# Provided records:

● ● ● ●

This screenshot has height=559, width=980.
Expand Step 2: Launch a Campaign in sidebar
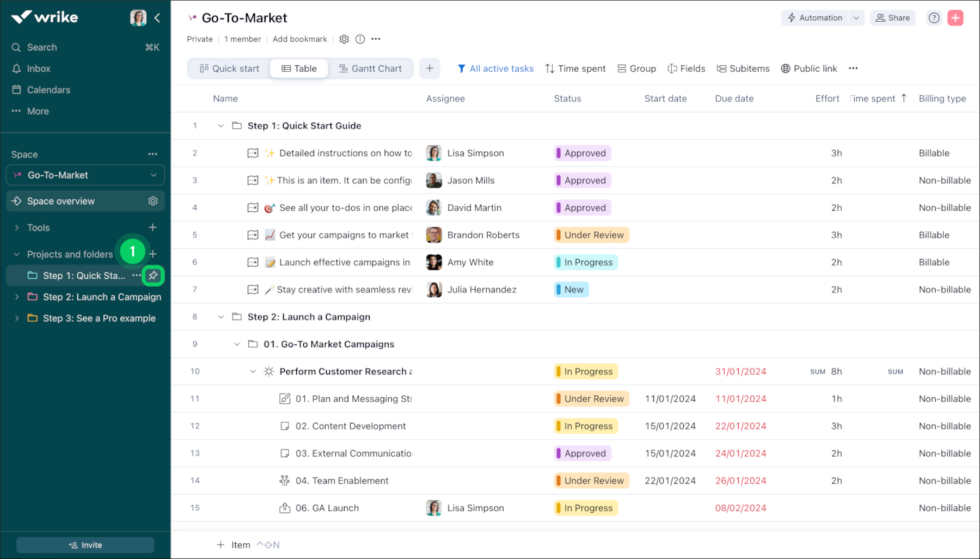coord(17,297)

● ● ● ●

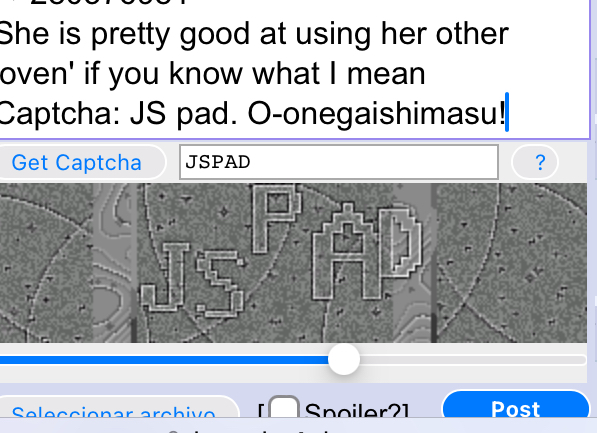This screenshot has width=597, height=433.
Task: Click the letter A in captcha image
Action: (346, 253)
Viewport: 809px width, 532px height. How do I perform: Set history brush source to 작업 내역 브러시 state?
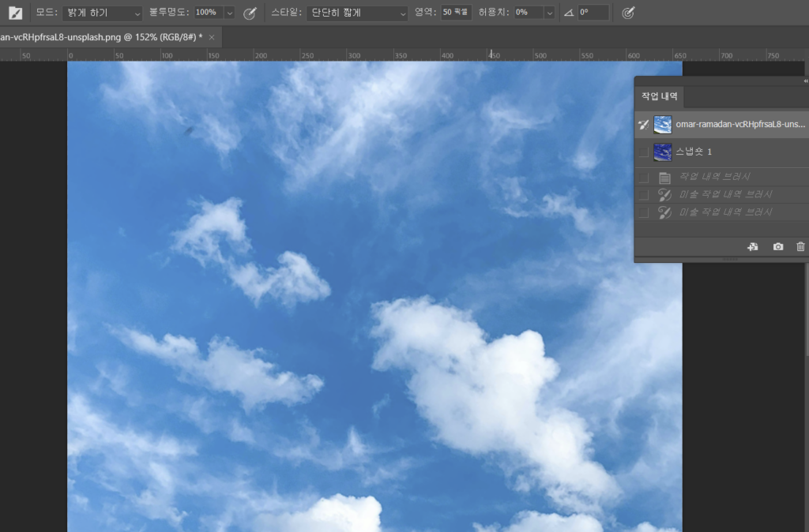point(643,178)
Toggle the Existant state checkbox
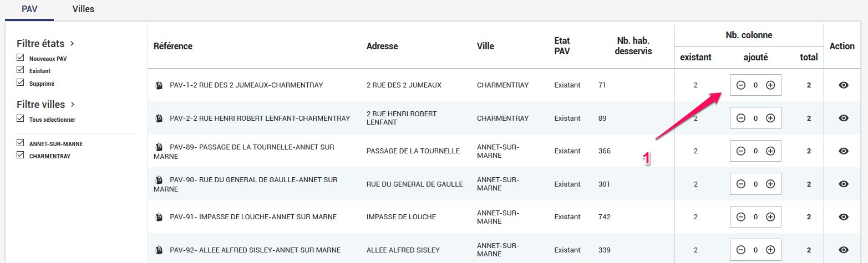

● ● ● ●

# Your instructions:
Copy the listing above exactly, but only from the line with "Viewport: 809px width, 532px" through the line with "Toggle the Existant state checkbox", including those two lines and excluding any picture.

# Solution to the exercise:
Viewport: 809px width, 532px height. How do I perform: Set history brush source to 작업 내역 브러시 state?
point(643,178)
Toggle the Existant state checkbox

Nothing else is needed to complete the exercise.